We study the applicability of artificial intelligence tools to different problems in fluid dynamics, from the search of an optimal navigation strategy in complex environments to data reconstruction from partial measurements of turbulent flows. To solve navigation problems we follow the Reinforcement Learning approach. Here, we focus on finding the path that minimizes the navigation time between two given points in a fluid flow, known as the Zermelo’s problem . Concerning data-assimilation, we explore the capability of Generative Adversarial Network (GAN) to generate missing data in turbulent configurations. In particular, we investigate on a quantitative basis, their use in reconstructing 2d damaged snapshots extracted from a large database of numerical configurations of 3d turbulence in the presence of rotation, a case with multi-scale random features where both large-scale organized structures and small-scale highly intermittent and non- Gaussian fluctuations are present [2,3].
 Biferale, L., Bonaccorso, F., Buzzicotti, M., Di Leoni, P. C., & Gustavsson, K. (2019).
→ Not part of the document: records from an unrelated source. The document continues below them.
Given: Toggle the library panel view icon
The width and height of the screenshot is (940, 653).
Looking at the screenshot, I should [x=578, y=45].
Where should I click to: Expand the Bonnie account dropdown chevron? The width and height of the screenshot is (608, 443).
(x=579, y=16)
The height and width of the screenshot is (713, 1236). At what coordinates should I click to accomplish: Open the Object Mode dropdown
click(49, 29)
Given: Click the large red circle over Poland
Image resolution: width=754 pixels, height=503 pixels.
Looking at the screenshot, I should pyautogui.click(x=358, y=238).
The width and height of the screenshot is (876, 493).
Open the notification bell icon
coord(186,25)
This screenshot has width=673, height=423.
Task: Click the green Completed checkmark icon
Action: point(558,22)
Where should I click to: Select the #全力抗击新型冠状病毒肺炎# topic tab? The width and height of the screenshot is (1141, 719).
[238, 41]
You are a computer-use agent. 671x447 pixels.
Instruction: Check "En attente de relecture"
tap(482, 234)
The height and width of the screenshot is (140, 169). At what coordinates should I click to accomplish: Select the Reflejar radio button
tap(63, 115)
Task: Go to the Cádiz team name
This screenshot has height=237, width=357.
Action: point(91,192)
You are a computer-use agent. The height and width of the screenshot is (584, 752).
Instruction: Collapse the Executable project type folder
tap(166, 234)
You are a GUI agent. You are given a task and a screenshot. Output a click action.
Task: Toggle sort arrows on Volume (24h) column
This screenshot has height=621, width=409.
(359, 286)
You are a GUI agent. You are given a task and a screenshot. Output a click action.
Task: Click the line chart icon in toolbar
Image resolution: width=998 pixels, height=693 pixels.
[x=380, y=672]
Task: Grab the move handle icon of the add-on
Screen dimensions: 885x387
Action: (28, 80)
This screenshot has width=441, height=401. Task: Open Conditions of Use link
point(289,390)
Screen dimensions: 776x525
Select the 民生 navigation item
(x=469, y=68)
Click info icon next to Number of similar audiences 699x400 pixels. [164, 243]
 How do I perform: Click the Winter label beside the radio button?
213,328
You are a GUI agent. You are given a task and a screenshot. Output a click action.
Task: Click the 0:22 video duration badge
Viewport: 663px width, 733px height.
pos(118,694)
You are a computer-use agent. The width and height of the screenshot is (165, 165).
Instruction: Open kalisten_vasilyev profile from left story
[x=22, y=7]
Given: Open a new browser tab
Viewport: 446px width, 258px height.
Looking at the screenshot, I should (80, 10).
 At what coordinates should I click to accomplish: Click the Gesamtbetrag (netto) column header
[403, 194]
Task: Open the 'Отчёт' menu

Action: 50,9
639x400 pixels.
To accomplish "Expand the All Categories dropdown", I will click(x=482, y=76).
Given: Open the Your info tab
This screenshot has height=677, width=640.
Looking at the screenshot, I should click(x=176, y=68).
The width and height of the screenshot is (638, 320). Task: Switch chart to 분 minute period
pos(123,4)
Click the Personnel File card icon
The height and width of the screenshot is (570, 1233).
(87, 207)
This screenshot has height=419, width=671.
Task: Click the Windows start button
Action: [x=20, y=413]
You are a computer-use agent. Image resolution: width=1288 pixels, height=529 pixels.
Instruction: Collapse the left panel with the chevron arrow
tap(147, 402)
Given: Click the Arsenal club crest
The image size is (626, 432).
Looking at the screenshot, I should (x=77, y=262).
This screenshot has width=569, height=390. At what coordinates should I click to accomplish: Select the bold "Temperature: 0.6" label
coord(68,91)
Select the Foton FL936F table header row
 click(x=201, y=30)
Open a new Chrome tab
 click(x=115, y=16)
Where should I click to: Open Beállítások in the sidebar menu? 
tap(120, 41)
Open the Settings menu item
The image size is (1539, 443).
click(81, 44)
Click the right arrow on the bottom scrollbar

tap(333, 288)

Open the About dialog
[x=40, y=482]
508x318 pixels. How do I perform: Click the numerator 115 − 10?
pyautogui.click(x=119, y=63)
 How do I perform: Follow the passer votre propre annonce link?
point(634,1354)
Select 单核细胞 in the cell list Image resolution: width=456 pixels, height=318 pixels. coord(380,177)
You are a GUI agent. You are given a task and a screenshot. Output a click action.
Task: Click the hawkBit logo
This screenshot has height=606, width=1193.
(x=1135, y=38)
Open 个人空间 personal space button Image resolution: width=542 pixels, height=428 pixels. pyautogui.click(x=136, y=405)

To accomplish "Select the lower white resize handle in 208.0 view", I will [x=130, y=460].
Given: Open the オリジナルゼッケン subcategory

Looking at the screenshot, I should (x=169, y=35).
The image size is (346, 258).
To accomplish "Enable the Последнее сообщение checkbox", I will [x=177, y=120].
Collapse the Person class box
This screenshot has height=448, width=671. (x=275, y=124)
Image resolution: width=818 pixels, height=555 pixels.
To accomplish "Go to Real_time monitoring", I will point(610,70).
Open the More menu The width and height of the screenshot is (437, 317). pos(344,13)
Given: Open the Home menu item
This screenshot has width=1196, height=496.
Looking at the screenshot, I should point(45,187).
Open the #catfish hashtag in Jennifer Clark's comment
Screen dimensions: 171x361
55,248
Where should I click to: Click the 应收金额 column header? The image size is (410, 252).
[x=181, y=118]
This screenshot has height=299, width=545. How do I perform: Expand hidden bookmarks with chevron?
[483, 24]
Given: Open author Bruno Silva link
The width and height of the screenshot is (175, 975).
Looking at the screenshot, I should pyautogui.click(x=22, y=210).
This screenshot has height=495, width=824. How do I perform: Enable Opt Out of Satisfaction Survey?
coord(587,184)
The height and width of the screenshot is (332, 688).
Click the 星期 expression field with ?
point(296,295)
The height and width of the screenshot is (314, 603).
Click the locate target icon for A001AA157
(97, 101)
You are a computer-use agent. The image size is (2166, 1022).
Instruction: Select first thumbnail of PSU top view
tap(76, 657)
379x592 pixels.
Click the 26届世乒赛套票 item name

Zermelo’s problem: Optimal point-to-point navigation in 2D turbulent flows using Reinforcement Learning. Chaos: An Interdisciplinary Journal of Nonlinear Science 29.10 (2019): 103138.
 Buzzicotti, M., Bonaccorso, F., Di Leoni, P. C., & Biferale, L. (2020). Reconstruction of turbulent data with deep generative models for semantic inpainting from TURB-Rot database. arXiv preprint arXiv:2006.09179 (in press Physycal Review FLuids)
 Biferale, L., Bonaccorso, F., Buzzicotti, M. and di Leoni, P.C., 2020. TURB-Rot. A large database of 3d and 2d snapshots from turbulent rotating flows. arXiv:2006.07469.